Looks a bit like my second pair, who looked sort of Maine Coonish but were most likely Persian mixes. (Thick wooly undercoat, shorter noses)


----------



## Susan (Mar 29, 2010)

I can't help you with the breed, but Shadow is gorgeous! 

OMG, Marie...you had me rolling on the floor with your post...especially when I got to Pita! Hilarious!



marie73 said:


> She's not very tall.
> 
> Shortbread.
> 
> ...


----------



## catloverami (Jul 5, 2010)

Well done_ marie73_......funnny 

Can't really see her head and expression or what she looks like standing sideways, so I think Shadow is DLH=Domestic Longhair, brown mackeral tabby and white. (the white paws count)


----------



## 10cats2dogs (Jun 16, 2013)

marie73 said:


> She's not very tall.
> 
> Shortbread.
> 
> ...


Well done Marie!!


----------



## DmSoldier (Mar 8, 2016)

OK so from what im prity sure of is her mom was a maincoon.

shes only 10 lbs now and about 10 months old.

Female main coons get from 9-14lbs.. 

she has the long puffy white hair in front and large paws and whiskers..

I think her dad was a tabby.

We found her wandering the streets in lake county right after she opend her eyes..then later we saw a mother main **** cat taking care of kittens her age..

The mother was short to the ground but had all the markings of a main ****.

we have her spayed and micro chipped.. She follows me around is very talkative.

So long story short, she should be a main **** mix


----------



## marie73 (Jul 12, 2006)

That would be my guess, she really is gorgeous.


----------



## MowMow (Nov 6, 2010)

The dad was a tabby, tabby is a color not a breed. 

She does look like she's got some Maine **** cat in her, regardless, she's a lovely cat.

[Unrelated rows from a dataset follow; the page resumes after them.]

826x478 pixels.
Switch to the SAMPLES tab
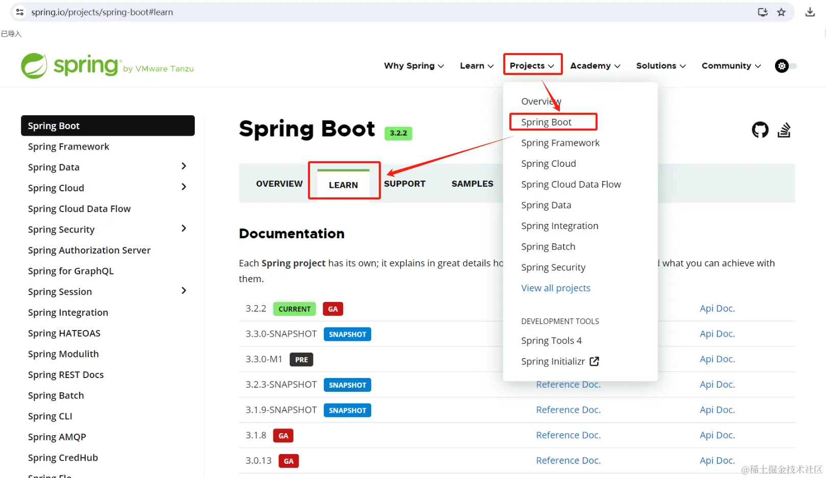point(472,183)
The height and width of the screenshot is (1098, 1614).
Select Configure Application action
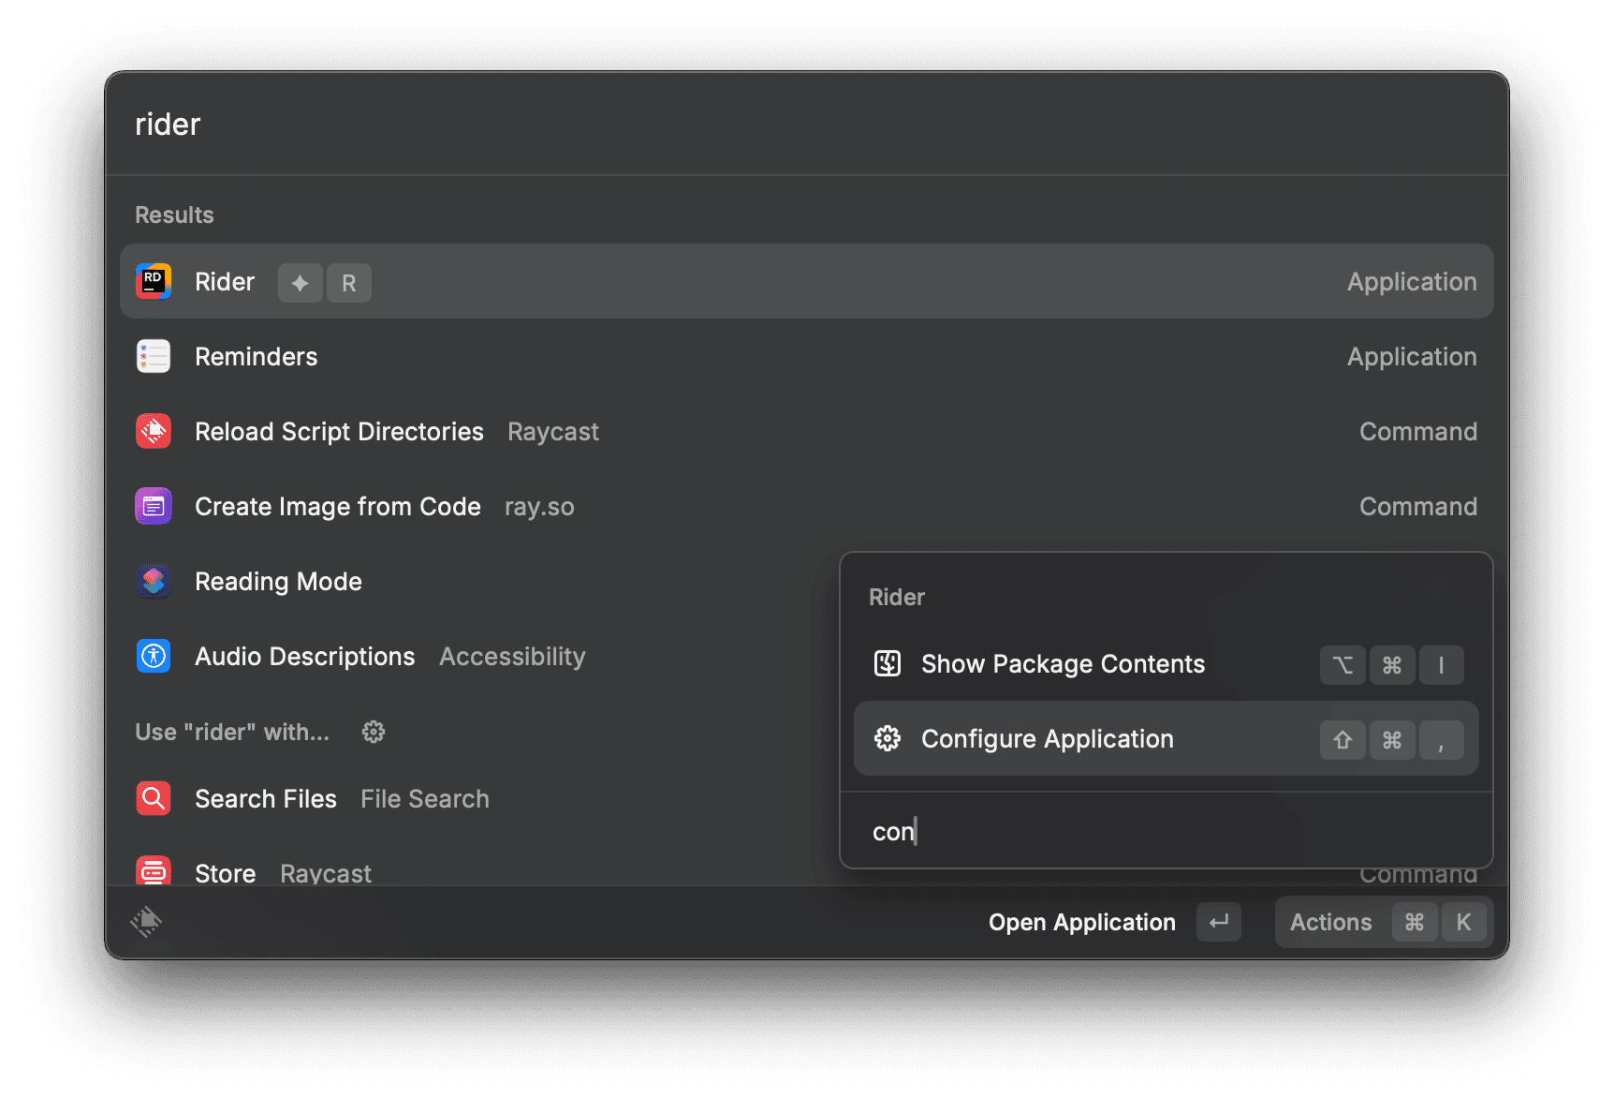1047,738
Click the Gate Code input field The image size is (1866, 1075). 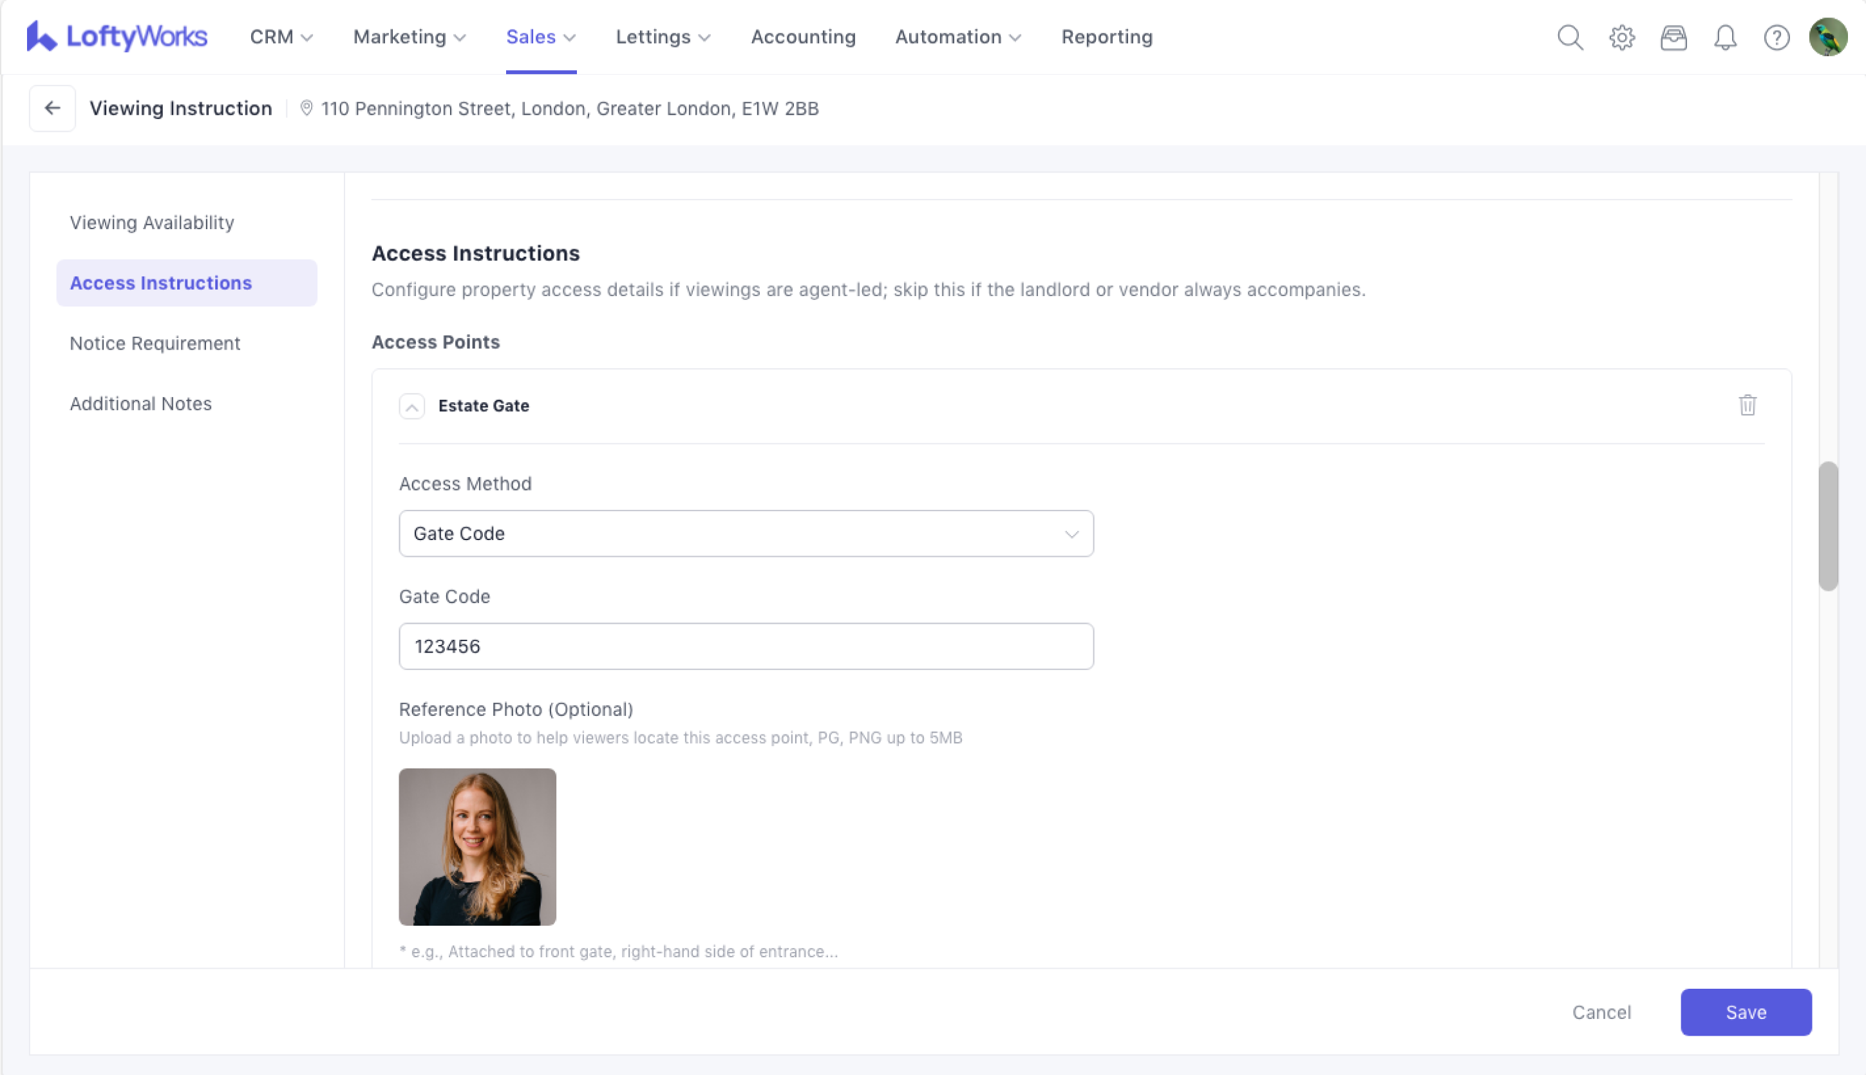pos(746,646)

Enjoy her.


----------



## doodlebug (May 13, 2006)

Mom was a stray, so she is a domestic long hair not a Maine ****. Not every long haired cat is a Maine ****. Shadow is adorable, but there is nothing I can see in the photos that shouts "Maine ****". In particular, her coat doesn't look Maine Coonish at all. 

Mow...Tabby is a coat pattern not a color.


----------